I'm would think she knew his intentions from the start, but he didn't necessarily know hers.


----------



## Henri (Jun 30, 2012)

My view is that she wanted to make love as an act of intimacy. When the joke mentioned sex it snubbed the flame. She was working on itimacy and the joke made it sound like Bob might be just after getting "his oats" in either case. 

From the sound of the OP it was a delicate emotional situation with 30 years of history for her at stake (and for you too Bob of course), perhaps not a time for jokes but signs of affection and care. If there was going to be sex she might have been ready for it, but perahps she wanted it to happen naturally rather than be given a choice like in a fast food menu. (joking  ).


----------



## EleGirl (Dec 3, 2011)

Yes you can fix this. Both will need to change, so that you can become lovers again, meeting each other's needs. But the change will most likely have to start from unilateral action.

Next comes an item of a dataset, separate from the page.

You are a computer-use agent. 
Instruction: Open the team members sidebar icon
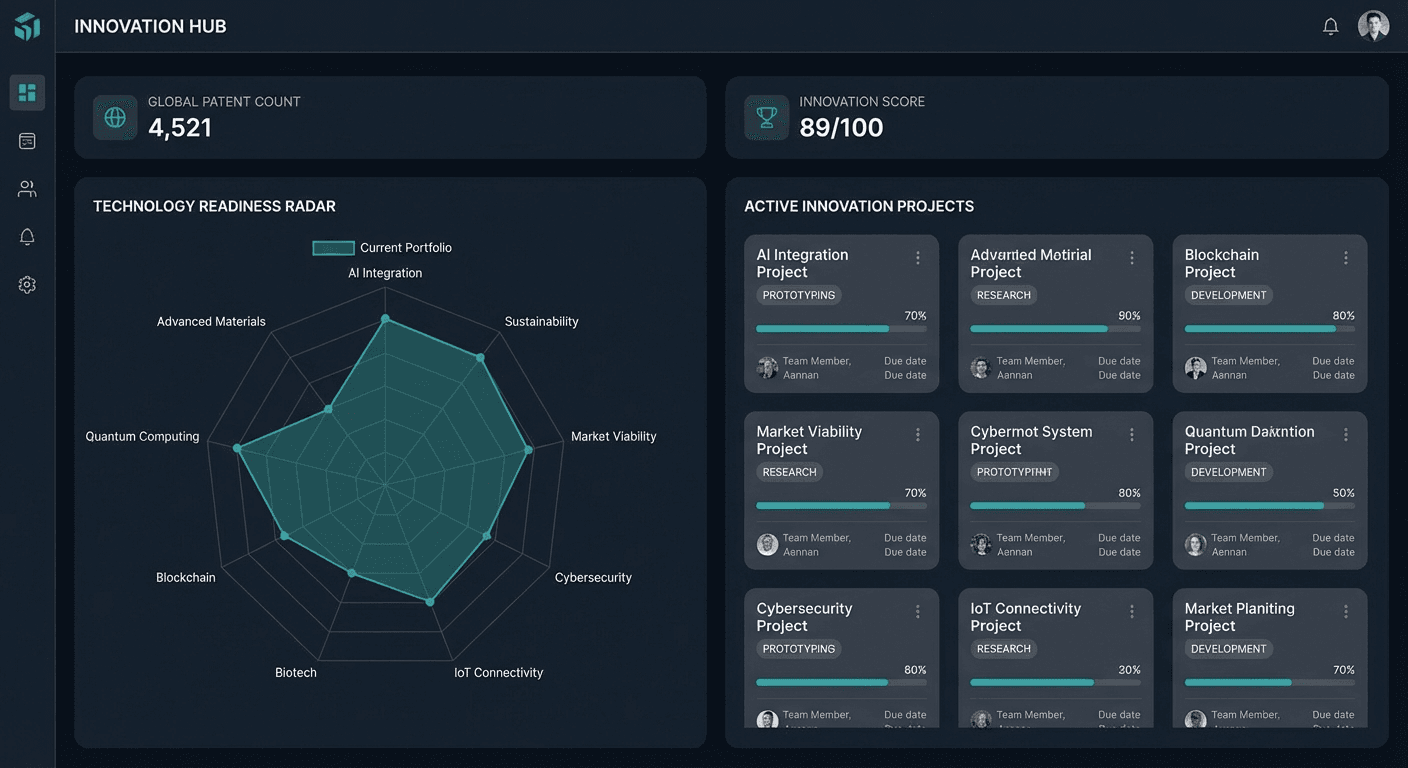(x=27, y=189)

Here is a list of books that can help you. Often times I find that one good self-help book is worth hour, months, even years of counseling. So here goes.


Divorce Busting: A Step-by-Step Approach to Making Your Marriage Loving Again, Michele Weiner Davis - great for communication, and for taking responsibility and action to improve your quality of life.


Fight Less, Love More: 5-Minute Conversations to Change Your Relationship without Blowing Up or Giving In, Laurie Puhn. - Ways to tackle problems in a common sense way, and open direct, honest communication in areas of conflict.


Fight Less, Love More

The Seven Principles for Making Marriage Work: A Practical Guide from the Country's Foremost Relationship Expert, John Gottman. - Ideas and activities to go through to understand each other more and strengthen your bond together.


Slow Sex: The Art and Craft of the Female Orgasm, Nicole Daedone - a recipe for reconnecting emotionally and physically.


“His Needs, Her Needs” and “Love Busters”, Dr. Harley… good guides for how to meet each other needs and rebuild a to a passionate marriage.


----------



## Woodchuck (Nov 1, 2012)

I don't think it was a joke, I think you were being "honest". I see absolutely nothing wrong with what you said....It is things like this that make guys throw up their hands and yell "WOMEN"

I think she was in a "no pleasing her" mood, and nothing would have ebded well for you...


----------



## Henri (Jun 30, 2012)

I agree with your first point Woodchuck. I don't think it was a joke, from what I read I think Bob was speaking up on his feeling of uncertainty. If there wasn't room for doubt, then there wouldn't have been any need to have raised it as Bob did. I therefore think Bob was being "honest" as you point out.


----------